■ Try it: Among the entries below, find each line with "scrollbar" and show it.
● ● ● ● ● ● ●
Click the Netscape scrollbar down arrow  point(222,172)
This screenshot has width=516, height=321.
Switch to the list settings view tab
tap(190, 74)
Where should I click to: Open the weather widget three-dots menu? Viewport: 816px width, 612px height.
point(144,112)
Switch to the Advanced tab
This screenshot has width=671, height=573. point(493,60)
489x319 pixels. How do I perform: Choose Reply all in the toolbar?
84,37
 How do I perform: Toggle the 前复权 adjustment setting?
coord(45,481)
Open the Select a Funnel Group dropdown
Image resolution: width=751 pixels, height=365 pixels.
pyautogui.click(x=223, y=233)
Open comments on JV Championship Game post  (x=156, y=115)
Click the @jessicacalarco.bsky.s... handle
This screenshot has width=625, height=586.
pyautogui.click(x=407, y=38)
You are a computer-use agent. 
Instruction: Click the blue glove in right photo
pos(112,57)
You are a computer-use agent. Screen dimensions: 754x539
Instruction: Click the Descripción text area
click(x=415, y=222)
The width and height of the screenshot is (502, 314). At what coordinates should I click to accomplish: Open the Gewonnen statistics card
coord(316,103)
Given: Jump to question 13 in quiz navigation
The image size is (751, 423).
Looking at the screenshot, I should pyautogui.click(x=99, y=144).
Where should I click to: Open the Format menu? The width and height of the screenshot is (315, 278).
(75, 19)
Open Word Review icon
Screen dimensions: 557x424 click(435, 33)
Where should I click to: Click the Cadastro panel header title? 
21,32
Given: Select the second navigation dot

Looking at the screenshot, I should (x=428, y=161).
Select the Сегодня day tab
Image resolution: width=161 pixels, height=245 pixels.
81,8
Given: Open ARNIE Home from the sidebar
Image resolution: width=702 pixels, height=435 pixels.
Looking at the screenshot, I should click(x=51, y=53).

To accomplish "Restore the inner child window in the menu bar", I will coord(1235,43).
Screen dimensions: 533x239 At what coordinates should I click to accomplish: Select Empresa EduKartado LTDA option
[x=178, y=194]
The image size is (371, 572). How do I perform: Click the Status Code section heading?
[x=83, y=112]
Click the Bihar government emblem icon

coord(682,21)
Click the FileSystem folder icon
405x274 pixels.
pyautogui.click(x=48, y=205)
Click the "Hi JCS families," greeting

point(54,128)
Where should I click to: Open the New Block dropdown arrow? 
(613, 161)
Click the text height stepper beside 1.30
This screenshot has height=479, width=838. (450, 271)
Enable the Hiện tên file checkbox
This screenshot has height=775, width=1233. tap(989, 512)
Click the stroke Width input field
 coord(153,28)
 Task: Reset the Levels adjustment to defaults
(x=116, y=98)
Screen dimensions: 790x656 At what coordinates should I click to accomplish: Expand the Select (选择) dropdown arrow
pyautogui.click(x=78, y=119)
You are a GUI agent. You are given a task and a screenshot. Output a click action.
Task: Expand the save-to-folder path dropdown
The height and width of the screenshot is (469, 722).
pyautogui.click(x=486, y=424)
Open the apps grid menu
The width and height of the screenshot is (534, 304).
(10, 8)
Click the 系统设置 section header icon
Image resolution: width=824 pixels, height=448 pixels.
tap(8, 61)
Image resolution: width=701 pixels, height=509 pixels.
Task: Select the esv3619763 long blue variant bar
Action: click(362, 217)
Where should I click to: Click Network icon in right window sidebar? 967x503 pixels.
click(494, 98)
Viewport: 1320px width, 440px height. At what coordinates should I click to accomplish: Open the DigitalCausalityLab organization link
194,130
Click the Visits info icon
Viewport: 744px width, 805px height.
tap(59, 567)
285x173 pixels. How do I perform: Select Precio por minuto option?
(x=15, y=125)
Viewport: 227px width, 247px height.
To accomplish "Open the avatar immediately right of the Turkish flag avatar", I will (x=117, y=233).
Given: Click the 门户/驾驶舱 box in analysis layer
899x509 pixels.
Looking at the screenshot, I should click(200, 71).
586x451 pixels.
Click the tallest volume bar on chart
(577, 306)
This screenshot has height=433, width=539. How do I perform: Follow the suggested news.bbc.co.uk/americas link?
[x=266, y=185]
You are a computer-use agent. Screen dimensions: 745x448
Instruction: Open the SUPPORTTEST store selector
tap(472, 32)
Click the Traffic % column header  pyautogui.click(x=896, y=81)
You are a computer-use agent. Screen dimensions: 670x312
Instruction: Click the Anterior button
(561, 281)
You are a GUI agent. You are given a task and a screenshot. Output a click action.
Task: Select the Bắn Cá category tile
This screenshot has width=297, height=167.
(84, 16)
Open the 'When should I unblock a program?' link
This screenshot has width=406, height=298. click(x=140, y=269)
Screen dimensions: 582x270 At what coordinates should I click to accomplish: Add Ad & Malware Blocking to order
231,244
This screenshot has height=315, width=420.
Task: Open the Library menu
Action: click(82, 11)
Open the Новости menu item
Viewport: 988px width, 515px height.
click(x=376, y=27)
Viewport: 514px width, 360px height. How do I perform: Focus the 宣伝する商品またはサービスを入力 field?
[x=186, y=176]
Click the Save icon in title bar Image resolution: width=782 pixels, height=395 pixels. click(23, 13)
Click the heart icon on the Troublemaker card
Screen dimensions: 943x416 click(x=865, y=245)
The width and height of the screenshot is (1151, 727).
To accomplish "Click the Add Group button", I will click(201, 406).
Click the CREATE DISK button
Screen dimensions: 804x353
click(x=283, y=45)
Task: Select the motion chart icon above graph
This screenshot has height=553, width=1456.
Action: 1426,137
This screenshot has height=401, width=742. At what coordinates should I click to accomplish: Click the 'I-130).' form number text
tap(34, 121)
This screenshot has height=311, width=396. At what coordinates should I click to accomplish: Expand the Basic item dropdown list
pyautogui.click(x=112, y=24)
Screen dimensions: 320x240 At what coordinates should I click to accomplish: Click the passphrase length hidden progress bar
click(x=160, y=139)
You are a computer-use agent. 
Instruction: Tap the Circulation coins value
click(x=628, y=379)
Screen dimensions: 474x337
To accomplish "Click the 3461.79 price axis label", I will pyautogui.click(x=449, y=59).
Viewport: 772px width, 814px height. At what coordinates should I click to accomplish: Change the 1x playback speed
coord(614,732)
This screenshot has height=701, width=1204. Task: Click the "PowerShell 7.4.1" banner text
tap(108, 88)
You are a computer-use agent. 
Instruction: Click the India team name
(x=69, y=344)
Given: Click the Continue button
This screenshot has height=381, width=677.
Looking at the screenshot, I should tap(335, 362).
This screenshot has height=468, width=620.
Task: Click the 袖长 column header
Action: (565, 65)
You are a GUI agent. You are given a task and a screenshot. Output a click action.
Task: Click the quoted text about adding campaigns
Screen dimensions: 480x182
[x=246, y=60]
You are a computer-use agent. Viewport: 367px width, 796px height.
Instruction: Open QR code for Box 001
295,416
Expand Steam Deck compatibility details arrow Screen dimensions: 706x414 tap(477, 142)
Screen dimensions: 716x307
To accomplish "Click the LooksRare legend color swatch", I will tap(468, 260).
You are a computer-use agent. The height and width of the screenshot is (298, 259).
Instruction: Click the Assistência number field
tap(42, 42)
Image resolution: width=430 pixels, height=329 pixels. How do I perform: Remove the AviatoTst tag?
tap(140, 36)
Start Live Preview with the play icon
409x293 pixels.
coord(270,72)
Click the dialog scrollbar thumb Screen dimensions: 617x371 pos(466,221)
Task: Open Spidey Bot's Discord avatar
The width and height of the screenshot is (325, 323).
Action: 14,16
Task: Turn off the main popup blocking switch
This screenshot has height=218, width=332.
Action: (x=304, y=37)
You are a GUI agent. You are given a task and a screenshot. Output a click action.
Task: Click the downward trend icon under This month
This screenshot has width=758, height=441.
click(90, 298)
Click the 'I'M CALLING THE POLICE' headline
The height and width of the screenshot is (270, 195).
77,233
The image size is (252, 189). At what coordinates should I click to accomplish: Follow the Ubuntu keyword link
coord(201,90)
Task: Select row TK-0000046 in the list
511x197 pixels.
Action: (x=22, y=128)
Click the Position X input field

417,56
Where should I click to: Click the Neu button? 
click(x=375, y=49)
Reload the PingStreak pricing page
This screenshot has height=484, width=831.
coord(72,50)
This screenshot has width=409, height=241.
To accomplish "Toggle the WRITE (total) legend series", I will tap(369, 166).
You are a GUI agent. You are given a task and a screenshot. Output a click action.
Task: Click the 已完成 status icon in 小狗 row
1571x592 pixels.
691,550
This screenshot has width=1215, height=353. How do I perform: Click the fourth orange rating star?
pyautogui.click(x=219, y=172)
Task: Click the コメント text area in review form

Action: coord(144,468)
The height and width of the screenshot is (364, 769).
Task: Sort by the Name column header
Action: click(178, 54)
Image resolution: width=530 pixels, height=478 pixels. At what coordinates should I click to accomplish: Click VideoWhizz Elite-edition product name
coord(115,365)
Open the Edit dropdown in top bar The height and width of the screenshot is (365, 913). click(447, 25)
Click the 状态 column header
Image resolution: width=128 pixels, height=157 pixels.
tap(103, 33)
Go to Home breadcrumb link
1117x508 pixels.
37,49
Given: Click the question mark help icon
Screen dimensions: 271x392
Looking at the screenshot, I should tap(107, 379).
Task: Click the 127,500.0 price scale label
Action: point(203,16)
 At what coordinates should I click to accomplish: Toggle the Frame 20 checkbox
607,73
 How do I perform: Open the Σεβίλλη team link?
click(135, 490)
● ● ● ● ● ● ●
■ Response area:
Click the Netscape scrollbar down arrow  point(222,172)
Click the dialog scrollbar thumb Screen dimensions: 617x371 pos(466,221)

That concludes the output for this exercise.